Friday, February 10, 2006
It's not the size of the role...
With William Hurt's much-deserved (in my opinion) nomination for A History of Violence this year, my thoughts have turned to some of the great single-scene or particularly small roles that were able to grab the viewer's attention in unprecedented ways.
Hurt's brief bit is by no means the Oscar's only instance of short scene-stealers — Beatrice Straight won for basically one monologue in Network and Judi Dench won with very limited screen time in Shakespeare in Love.

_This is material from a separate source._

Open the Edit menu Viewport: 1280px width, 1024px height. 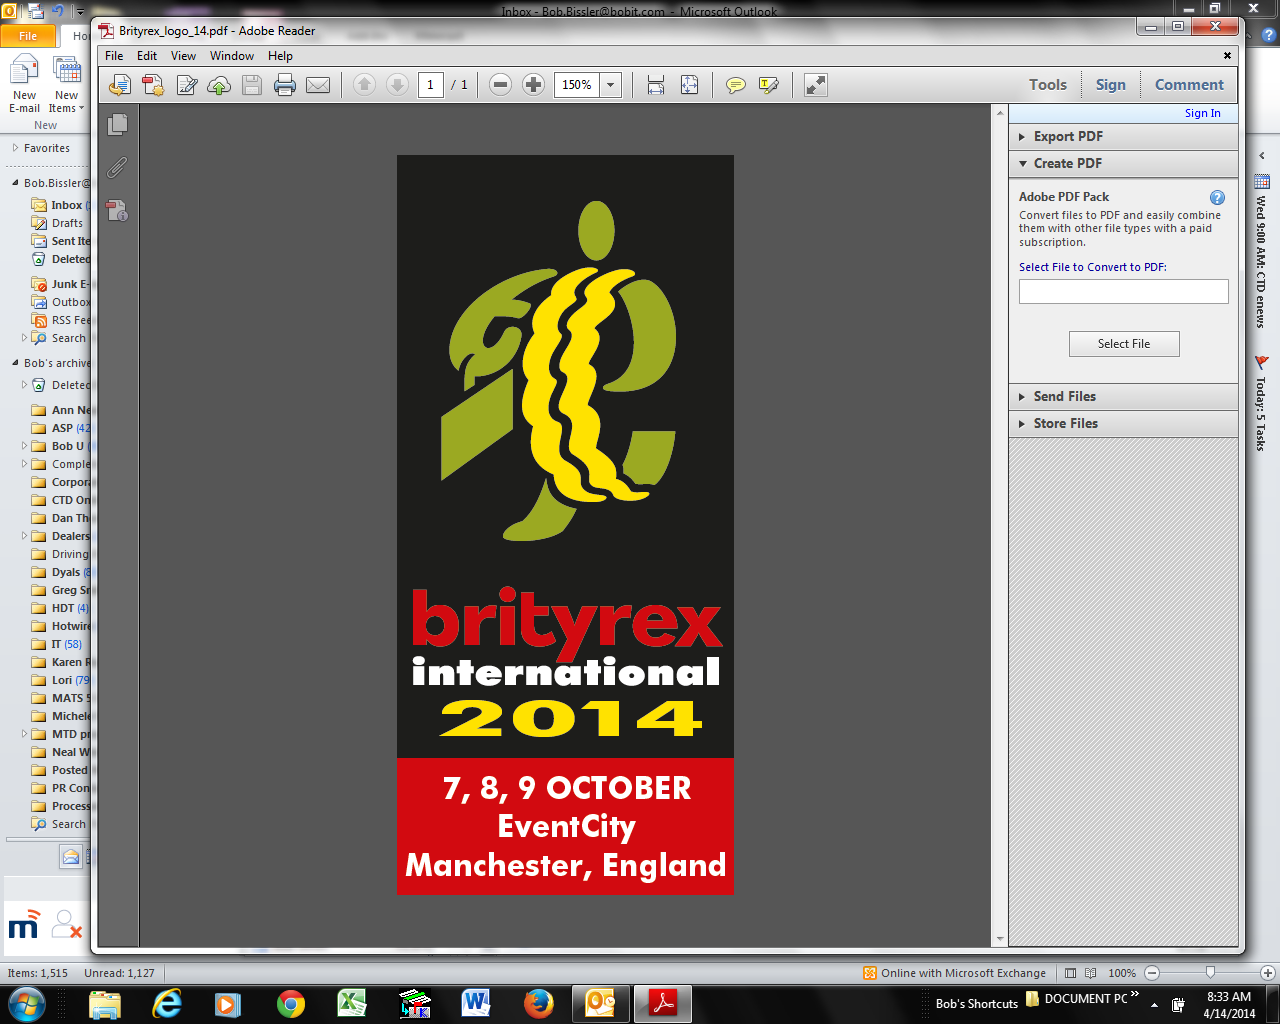pyautogui.click(x=146, y=56)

Geraldine Page also snagged a nomination for essentially one scene in The Pope of Greenwich Village. Network also produced a great monologue for Ned Beatty that earned him an Oscar nomination. All those nominees were fine by me except for Dench, who was really just getting makeup Oscar love for losing for Mrs. Brown the year before to the wandering accent of Helen Hunt in As Good As It Gets. Then there were also some brief nominations that were a complete puzzlement like Ethel Barrymore's nomination for The Paradine Case, one of Alfred Hitchcock's worst films.
So, as they come to me, some of my favorite brief roles.
Alfred Molina in Boogie Nights. When you get right down to it, the scene is completely extraneous to the movie — the climax of a film about the evolution of the porn industry well into the 1980s should have involved AIDS, not a standard drug deal. Still, Molina is masterful with his drug-addled dialogue set to the tune of Night Ranger's "Sister Christian."
One of my favorite single sequence tour-de-forces is Bill Murray in Little Shop of Horrors. His masochist wouldn't come off as great without Steve Martin's sadistic dentist to play off, but he's great.
Christopher Walken is a master of the monologue, but his one scene telling a child-size version of Bruce Willis about the journey of a gold watch in Pulp Fiction is priceless.
Another role that is essentially a single monologue, Jack Lemmon in Short Cuts. A brief but great role that few besides me remember is Swoosie Kurtz in Against All Odds where she is delightfully flaky as the secretary of a crooked lawyer who decides to help Jeff Bridges.
The year Frances McDormand won lead actress (for what in my opinion was a supporting role, but that's an argument for another time) for Fargo, she also gave a great single scene performance in Lone Star. Throughout the film, Chris Cooper's character's unstable ex-wife is referred to and when the situation requires Cooper to visit her late in the film, McDormand nails the character in a way that brings earlier references to vivid life.
Michael Mann's Collateral offered two great one scene performances: Barry Shabaka Henley as a jazz musician targeted for elimination and Javier Bardem as a crime lord. In another Tom Cruise vehicle, Lois Smith had a memorable one-scene turn in a greenhouse in Minority Report.
For a while last year, there was buzz that Lynn Redgrave might get nominated for her great single-scene at the climax of Kinsey as a woman whose life was profoundly affected by the sex researcher, but when that film folded, only Laura Linney was left standing.
It's more than one scene, but Tony Shalhoub's cab driver of indeterminate origin in Quick Change is a riot. Another short one that cracked me up was Maximilian Schell in The Freshman. "Carmine said one boy, here are two."
The original version of Love Affair and its remake by Warren Beatty produced two great short turns by Maria Ouspenskaya and Katharine Hepburn, respectively. Ouspenskaya even managed an Oscar nomination for her performance. Another one scene wonder that earned an Oscar nomination was Sylvia Miles in Midnight Cowboy, though it's been a long time since I've seen that one.
Most of the ones that are springing to my mind right now are more recent ones, but I'm sure brief turns in older films will come to my mind once the conversation gets going. The ones that immediately occur to me are Leslie Howard, Anton Walbrook and Raymond Massey's brief bits in the Powell/Pressburger masterpiece 49th Parallel aka The Invaders.
I'll leave you with this one: while certainly not a nomination-worthy performance, Garry Marshall's turn as the manager of the Desert Inn in Lost in America always cracks me up. "We're through talking now."
He may be through, but I hope you aren't.
Labels: Archers, Bardem, Chris Cooper, Cruise, Dench, Geraldine Page, Hitchcock, Jeff Bridges, K. Hepburn, Laura Linney, Lemmon, McDormand, Michael Mann, Murray, N. Beatty, Steve Martin, W. Beatty, Walken, William Hurt, Willis
As long as you mentioned Bill Murray in the remake of "Little Shop of Horrors," you can't leave out Jack Nicholson in the original.
On the subject of brief but memorable roles, don't forget Beatrice Straight in "Network." She won best supporting actress for what was essentially one scene.